Segment Start: SUPPLIED PASSAGE

The John A. Wilson building where D.C. Council normally conducts hearings and meetings. Image courtesy of Wikimedia Commons

The D.C. Council capped its deliberations on the fiscal year 2022 budget last week, giving final approval to the Budget Support Act at its virtual legislative meeting on Aug. 10. Councilmembers introduced several amendments at the meeting that sparked discussion over how best to implement policies meant to address housing insecurity and the wealth gap.

The Budget Support Act encompasses the changes to D.C. law needed to implement policies underlying the budget. Although some provisions inserted by the council drew opposition from Mayor Muriel Bowser, she has praised the overall budget as “transformational” and said she intends to sign the legislation.

Here are some highlights:

    • Access to Justice Initiative. Council Chair Phil Mendelson noted that the council is expanding eligibility for the District’s Access to Justice Initiative, which will now provide free legal resources to families making up to 250% of the poverty level. For a family of four, that equates to a combined annual income of $66,250, according to the U.S. Department of Health and Human Services. Previously, the Access to Justice Initiative served families making up to 200% of the poverty level. Mendelson said he hopes the expanded eligibility will help “provide flexibility to serve more tenants at risk for eviction.” In its earlier budget votes, the council provided $22.6 million for the program, an increase of $10 million over FY 2021.

Segment End: SUPPLIED PASSAGE
Segment Start: DATA SUPPLIED

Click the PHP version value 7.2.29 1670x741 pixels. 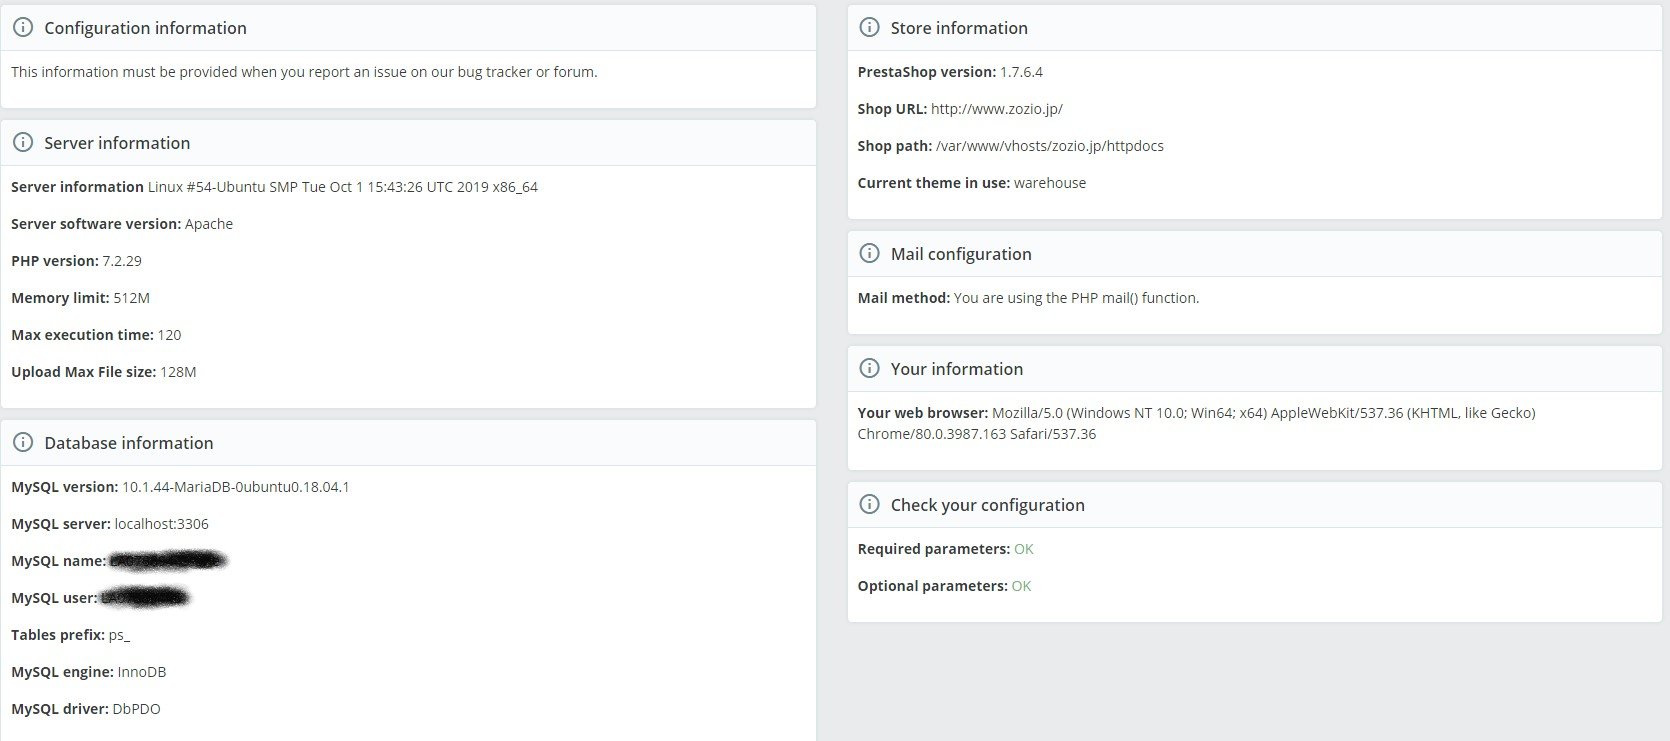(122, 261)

Segment End: DATA SUPPLIED
Segment Start: DATA SUPPLIED

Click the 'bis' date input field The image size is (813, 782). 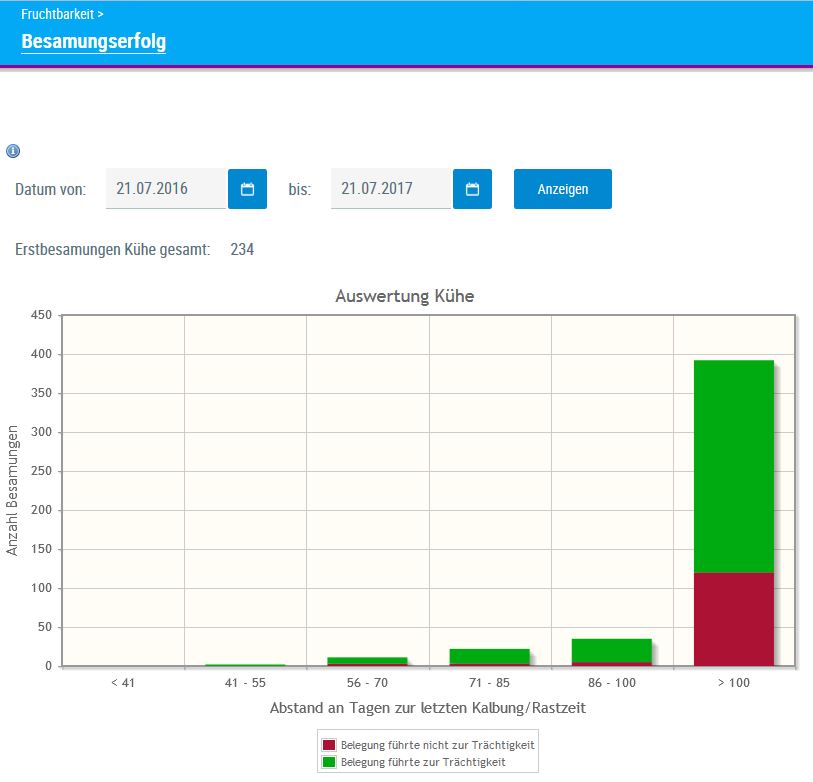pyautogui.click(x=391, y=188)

Segment End: DATA SUPPLIED

Repeat the D.C. Council budget article word for word, everything from "The D.C. Council" down to "sign the legislation.".

* **SOLUTION FOR THIS EXERCISE**:
The D.C. Council capped its deliberations on the fiscal year 2022 budget last week, giving final approval to the Budget Support Act at its virtual legislative meeting on Aug. 10. Councilmembers introduced several amendments at the meeting that sparked discussion over how best to implement policies meant to address housing insecurity and the wealth gap.

The Budget Support Act encompasses the changes to D.C. law needed to implement policies underlying the budget. Although some provisions inserted by the council drew opposition from Mayor Muriel Bowser, she has praised the overall budget as “transformational” and said she intends to sign the legislation.